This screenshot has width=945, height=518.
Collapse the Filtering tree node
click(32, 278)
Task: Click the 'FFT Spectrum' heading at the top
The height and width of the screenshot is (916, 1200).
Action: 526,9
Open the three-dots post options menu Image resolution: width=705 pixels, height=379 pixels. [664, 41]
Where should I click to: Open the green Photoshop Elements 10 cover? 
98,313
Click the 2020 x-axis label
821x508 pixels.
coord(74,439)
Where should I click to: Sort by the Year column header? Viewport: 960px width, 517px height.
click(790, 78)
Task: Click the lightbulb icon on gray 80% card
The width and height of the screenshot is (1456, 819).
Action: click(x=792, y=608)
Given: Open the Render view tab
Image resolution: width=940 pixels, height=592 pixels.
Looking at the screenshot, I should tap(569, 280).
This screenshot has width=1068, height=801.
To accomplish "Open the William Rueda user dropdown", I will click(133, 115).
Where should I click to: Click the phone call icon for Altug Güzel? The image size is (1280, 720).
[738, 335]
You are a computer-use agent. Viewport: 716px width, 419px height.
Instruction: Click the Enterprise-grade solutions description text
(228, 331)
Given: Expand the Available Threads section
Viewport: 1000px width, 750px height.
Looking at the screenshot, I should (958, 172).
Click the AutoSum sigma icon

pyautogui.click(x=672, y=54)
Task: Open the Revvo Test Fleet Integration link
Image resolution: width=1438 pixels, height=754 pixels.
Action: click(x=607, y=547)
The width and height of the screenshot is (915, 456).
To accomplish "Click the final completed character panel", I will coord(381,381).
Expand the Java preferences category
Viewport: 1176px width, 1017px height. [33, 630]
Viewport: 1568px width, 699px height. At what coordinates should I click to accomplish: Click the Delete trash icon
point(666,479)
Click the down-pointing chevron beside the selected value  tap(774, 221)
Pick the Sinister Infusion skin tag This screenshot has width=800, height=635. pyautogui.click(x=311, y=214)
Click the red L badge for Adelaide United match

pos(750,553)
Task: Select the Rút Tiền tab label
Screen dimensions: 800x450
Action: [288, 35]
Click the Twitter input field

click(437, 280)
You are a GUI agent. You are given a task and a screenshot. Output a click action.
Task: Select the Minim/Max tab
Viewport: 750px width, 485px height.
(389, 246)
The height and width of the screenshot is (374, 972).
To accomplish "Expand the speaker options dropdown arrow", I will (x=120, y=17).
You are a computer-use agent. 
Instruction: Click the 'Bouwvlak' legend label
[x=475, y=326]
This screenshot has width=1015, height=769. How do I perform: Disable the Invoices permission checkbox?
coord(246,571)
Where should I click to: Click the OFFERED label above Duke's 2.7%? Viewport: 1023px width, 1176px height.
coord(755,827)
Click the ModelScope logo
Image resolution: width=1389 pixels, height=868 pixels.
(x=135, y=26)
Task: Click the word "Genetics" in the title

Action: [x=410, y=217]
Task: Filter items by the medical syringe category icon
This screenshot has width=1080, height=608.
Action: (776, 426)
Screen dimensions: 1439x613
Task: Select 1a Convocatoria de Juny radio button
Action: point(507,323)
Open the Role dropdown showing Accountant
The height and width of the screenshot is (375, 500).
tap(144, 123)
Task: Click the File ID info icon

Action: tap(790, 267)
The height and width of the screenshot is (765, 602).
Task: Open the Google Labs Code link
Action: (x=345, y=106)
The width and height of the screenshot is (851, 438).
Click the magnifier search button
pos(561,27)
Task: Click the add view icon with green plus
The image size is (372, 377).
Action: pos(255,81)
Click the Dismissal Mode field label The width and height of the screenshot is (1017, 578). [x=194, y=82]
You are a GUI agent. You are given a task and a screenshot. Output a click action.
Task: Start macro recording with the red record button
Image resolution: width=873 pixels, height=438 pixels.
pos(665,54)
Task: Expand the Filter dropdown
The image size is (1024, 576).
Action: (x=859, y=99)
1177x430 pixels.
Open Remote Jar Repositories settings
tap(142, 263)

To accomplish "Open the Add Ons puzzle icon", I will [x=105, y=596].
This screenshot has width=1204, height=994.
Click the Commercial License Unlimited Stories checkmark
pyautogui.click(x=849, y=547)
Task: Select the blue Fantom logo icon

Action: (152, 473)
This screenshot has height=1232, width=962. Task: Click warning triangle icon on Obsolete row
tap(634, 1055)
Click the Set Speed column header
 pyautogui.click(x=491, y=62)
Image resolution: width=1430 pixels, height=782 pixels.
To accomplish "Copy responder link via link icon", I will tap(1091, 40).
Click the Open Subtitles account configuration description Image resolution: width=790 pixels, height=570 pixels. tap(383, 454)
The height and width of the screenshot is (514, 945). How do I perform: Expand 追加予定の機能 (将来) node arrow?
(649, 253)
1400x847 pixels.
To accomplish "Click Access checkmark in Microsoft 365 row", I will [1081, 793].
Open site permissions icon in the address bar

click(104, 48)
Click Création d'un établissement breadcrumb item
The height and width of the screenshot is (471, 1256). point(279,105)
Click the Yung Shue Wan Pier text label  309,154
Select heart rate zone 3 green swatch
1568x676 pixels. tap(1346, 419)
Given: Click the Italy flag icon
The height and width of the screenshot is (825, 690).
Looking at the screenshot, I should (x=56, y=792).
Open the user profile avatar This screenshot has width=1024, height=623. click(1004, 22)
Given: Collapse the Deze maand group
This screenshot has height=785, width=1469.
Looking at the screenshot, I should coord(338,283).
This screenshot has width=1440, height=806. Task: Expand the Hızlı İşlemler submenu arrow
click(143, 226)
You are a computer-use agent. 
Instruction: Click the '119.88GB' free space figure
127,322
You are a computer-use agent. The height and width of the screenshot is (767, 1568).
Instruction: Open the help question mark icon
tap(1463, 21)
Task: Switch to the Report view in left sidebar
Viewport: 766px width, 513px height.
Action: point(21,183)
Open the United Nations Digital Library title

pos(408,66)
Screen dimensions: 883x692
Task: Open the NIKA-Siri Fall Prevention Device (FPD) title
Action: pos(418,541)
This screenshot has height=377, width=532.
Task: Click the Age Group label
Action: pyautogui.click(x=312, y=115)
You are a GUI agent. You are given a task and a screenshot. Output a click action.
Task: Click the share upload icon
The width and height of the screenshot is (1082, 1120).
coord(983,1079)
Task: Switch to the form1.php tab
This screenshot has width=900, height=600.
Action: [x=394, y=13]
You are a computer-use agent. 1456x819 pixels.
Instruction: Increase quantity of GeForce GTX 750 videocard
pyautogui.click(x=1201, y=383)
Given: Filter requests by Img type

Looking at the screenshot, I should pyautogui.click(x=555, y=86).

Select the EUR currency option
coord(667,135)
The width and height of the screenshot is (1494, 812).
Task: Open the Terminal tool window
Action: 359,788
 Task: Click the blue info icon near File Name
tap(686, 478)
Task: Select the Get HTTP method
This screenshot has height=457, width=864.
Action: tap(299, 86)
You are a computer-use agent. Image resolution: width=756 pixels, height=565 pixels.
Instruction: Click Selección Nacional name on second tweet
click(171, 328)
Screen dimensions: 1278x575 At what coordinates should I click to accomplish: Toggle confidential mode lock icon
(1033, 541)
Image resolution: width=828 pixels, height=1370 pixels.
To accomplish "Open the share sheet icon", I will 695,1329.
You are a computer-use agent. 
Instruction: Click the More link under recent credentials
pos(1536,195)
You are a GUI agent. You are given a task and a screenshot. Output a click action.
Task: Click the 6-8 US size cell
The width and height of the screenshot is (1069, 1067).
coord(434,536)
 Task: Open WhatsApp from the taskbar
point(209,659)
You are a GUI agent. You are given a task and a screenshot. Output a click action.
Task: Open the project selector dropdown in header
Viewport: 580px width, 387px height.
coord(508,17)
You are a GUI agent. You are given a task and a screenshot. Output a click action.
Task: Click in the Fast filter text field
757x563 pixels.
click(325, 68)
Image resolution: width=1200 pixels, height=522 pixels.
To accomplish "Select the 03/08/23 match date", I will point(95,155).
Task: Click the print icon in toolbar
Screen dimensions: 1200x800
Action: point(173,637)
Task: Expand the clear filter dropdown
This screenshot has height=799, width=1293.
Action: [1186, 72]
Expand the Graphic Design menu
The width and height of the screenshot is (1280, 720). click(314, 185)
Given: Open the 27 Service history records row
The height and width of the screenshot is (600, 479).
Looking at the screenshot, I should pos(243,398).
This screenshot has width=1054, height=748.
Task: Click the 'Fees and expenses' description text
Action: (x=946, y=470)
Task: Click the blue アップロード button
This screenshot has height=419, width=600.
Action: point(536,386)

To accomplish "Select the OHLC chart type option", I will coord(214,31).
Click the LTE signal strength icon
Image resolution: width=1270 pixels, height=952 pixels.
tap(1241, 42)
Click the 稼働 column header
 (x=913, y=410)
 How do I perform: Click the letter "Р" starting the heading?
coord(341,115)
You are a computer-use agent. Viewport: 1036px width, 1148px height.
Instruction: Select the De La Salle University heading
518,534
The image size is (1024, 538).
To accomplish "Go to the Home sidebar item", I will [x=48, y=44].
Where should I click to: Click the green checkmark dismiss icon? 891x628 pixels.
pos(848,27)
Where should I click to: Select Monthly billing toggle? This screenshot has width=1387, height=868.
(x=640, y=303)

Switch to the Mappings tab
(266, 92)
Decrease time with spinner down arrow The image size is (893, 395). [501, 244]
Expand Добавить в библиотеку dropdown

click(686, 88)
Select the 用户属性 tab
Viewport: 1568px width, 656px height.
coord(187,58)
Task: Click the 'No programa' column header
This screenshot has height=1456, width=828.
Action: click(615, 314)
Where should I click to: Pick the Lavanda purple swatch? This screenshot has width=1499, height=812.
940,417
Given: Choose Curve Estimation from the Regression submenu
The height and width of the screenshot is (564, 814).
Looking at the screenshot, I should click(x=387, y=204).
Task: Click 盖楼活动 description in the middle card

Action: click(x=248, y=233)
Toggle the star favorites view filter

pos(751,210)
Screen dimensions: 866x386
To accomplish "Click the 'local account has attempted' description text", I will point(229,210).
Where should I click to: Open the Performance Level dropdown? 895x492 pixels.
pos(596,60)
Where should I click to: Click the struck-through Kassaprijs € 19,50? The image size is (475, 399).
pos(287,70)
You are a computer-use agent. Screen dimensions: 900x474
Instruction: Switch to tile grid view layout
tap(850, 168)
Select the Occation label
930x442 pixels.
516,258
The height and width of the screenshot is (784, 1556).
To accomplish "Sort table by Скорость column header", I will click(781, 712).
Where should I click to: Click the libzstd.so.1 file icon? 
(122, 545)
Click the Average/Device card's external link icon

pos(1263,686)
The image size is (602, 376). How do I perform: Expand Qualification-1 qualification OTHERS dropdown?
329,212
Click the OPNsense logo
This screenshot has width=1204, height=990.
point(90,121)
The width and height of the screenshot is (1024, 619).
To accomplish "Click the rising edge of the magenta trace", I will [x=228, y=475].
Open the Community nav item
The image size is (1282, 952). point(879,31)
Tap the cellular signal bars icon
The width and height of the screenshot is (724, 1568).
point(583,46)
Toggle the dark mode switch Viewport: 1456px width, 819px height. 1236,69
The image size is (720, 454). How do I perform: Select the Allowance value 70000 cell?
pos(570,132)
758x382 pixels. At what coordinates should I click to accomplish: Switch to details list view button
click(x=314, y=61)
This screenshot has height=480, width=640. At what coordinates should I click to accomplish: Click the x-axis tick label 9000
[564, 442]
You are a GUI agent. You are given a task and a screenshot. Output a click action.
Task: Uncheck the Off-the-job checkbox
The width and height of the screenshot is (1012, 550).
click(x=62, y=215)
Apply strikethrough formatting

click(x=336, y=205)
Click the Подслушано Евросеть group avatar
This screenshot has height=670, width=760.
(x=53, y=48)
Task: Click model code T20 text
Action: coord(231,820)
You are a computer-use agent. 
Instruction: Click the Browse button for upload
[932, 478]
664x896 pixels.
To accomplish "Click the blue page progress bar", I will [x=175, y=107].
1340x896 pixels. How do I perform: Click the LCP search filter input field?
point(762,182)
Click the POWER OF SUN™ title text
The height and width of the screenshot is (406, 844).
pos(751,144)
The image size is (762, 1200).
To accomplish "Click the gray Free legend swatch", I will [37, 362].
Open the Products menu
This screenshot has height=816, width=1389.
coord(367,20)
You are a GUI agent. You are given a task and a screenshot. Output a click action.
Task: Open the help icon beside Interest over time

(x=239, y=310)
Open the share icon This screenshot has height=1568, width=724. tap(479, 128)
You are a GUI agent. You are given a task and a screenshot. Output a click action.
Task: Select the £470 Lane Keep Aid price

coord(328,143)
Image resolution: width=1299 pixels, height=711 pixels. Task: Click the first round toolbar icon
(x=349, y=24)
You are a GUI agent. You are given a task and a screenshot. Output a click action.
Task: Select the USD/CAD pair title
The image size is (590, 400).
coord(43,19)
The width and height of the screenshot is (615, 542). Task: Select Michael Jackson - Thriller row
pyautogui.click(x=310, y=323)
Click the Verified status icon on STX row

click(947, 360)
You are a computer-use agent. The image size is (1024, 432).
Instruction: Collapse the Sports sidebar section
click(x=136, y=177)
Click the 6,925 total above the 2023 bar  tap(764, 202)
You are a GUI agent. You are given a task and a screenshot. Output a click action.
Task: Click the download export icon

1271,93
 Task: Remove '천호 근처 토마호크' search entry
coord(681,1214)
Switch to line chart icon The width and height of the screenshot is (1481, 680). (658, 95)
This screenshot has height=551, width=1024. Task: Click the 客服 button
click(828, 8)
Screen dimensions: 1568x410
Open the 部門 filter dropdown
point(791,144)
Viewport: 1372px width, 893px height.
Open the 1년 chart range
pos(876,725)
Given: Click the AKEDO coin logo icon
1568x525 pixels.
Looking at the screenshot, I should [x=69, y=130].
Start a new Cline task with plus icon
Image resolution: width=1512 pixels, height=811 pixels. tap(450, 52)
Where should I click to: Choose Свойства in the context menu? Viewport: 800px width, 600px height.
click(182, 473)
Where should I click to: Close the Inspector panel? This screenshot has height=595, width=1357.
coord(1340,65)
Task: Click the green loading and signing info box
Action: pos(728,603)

-=-=-

:: Assignment ::
Begin with the first line of the records and finish with the line containing "Open the three-dots". Reproduce those lines exactly, both ends included, and nothing else.

:: Worked solution ::
This screenshot has width=945, height=518.
Collapse the Filtering tree node
click(32, 278)
Task: Click the 'FFT Spectrum' heading at the top
The height and width of the screenshot is (916, 1200).
Action: 526,9
Open the three-dots post options menu Image resolution: width=705 pixels, height=379 pixels. [664, 41]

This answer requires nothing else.